The match between the localized histograms, h_i,j(f, t), computed from the selected and shifted image patch (bottom-up), and the analogous localized histograms, ${ĥ}_{\text{td}}\left(f,t\right)$, computed from the learned images (top-down) is determined as

${\text{match}}_{\text{sh}}\left({\mathbf{\text{c}}}_{i,j},t\right)=\int {ĥ}_{i,j}\left(f^{\prime },t\right){ĥ}_{\text{td}}\left(f^{\prime },t\right){df}^{\prime }.$ (29)

where the “hats” again indicate mean-freeing and normalization as described by equation (4). This match is used to update the pose representation by contributing input to the dynamic neural fields representing object position (equation (9)). This requires lifting the subsampled grid-representation back to the full image sampling by bicubic interpolation.

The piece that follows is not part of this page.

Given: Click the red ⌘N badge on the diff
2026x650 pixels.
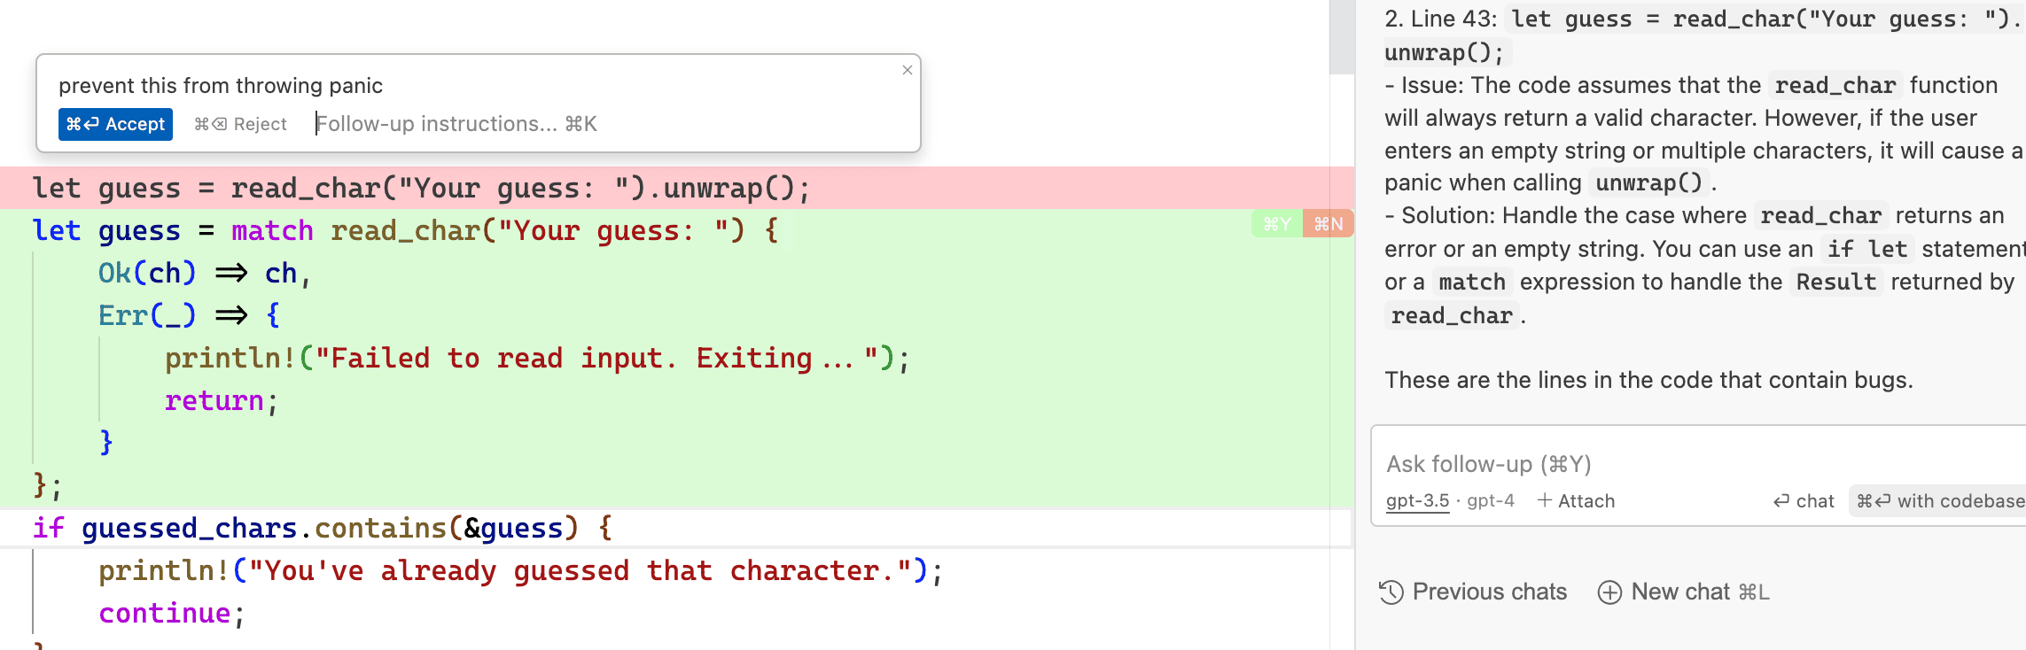Looking at the screenshot, I should point(1328,224).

For the color feature channel, the top-down histogram, ${ĥ}_{\text{td}}\left(f,t\right)$, is the weighted sum of the color histograms extracted from training images. For the edge orientation feature channel, the learned histograms of edge orientations extracted from the training images must first be rotated based on the current orientation estimate as described next. The weighted superposition of these rotated, learned histograms serves as top-down histogram, ${ĥ}_{\text{td}}^{\text{rot}}$.

2.3.3. Rotation

In the bottom-up path, edge histograms are transformed based on the representation of object orientation, p_rot(Δϕ, t):

$h_{\text{bu}}^{\text{rot}}\left(\varphi ,t\right)={\displaystyle \underset{0}{\overset{\mathrm{\pi }}{\int }}}{p}_{\text{rot}}\left(\varphi -{\varphi }^{\prime },t\right)h_{\text{bu}}^{\text{sh}}\left({\varphi }^{\prime },t\right){d\varphi }^{\prime }$ (30)

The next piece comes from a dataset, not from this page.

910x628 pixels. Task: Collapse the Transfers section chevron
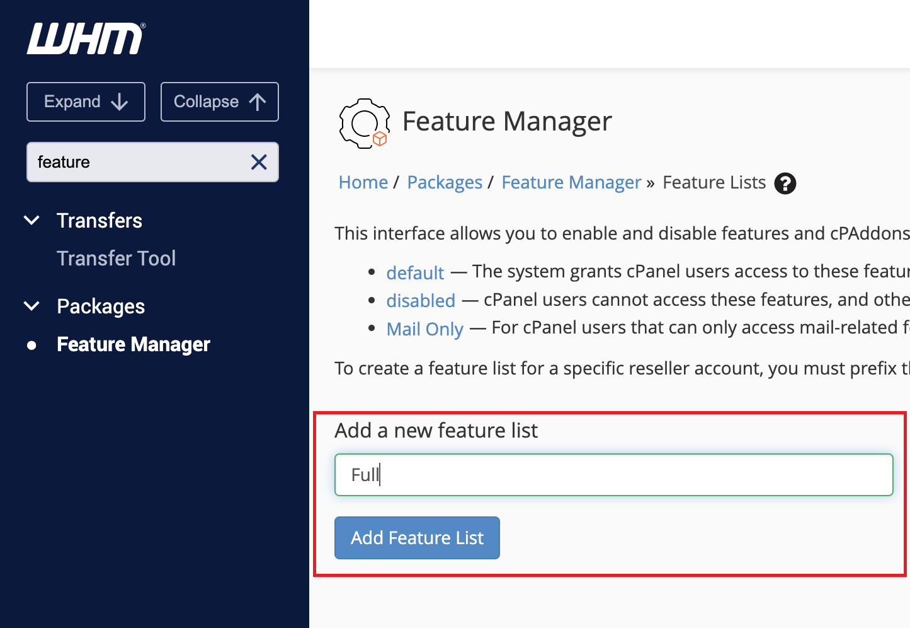tap(31, 221)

where the edge orientation, ϕ ∈ [0, π), covers only half of orientation space because the edge feature does not include polarity. The top-down histogram, h_td, is rotated analogously, by applying the inverse of the representation of orientation, $p_{\text{rot}}^{\text{inv}}\left(\varphi -{\varphi }^{\prime },t\right)=p_{\text{rot}}\left({\varphi }^{\prime }-\varphi ,t\right)$:

$h_{\text{td}}^{\text{rot}}\left(\varphi ,t\right)={\displaystyle \underset{0}{\overset{\mathrm{\pi }}{\int }}}{p}_{\text{rot}}^{\text{inv}}\left(\varphi -{\varphi }^{\prime },t\right)h_{\text{td}}\left({\varphi }^{\prime },t\right){d\varphi }^{\prime }$ (31)

The edge channel contributes to the update of the representation of object orientation because it is sensitive to orientation (the color channel is not and, therefore, does not contribute). The update is based on the correlation of the shifted bottom-up histogram for the edge channel, h^sh, with the corresponding, non-rotated top-down histogram, h_td:

${\text{match}}_{\text{rot}}\left(\varphi ,t\right)={\displaystyle \underset{0}{\overset{\mathrm{\pi }}{\int }}}{h}_{\text{bu}}^{\text{sh}}\left(\varphi +{\varphi }^{\prime },t\right)h_{\text{td}}\left({\varphi }^{\prime },t\right){d\varphi }^{\prime }.$ (32)

This match function contributes input to the dynamic neural fields representing object orientation (equation (9)).

2.3.4. Matching Histograms to Object Views

In order to estimate object identity, transformed bottom-up histograms, h_bu, are matched against learned patterns, W_l. In analogy to matching in the shape channel (see equation (3)), the histograms are matched by correlating their mean-free normalized versions:

${\text{match}}_l\left(t\right)=\int {ĥ}_{\text{bu}}\left(f,t\right){Ŵ}_l\left(f,t\right)\mathit{df}.$ (33)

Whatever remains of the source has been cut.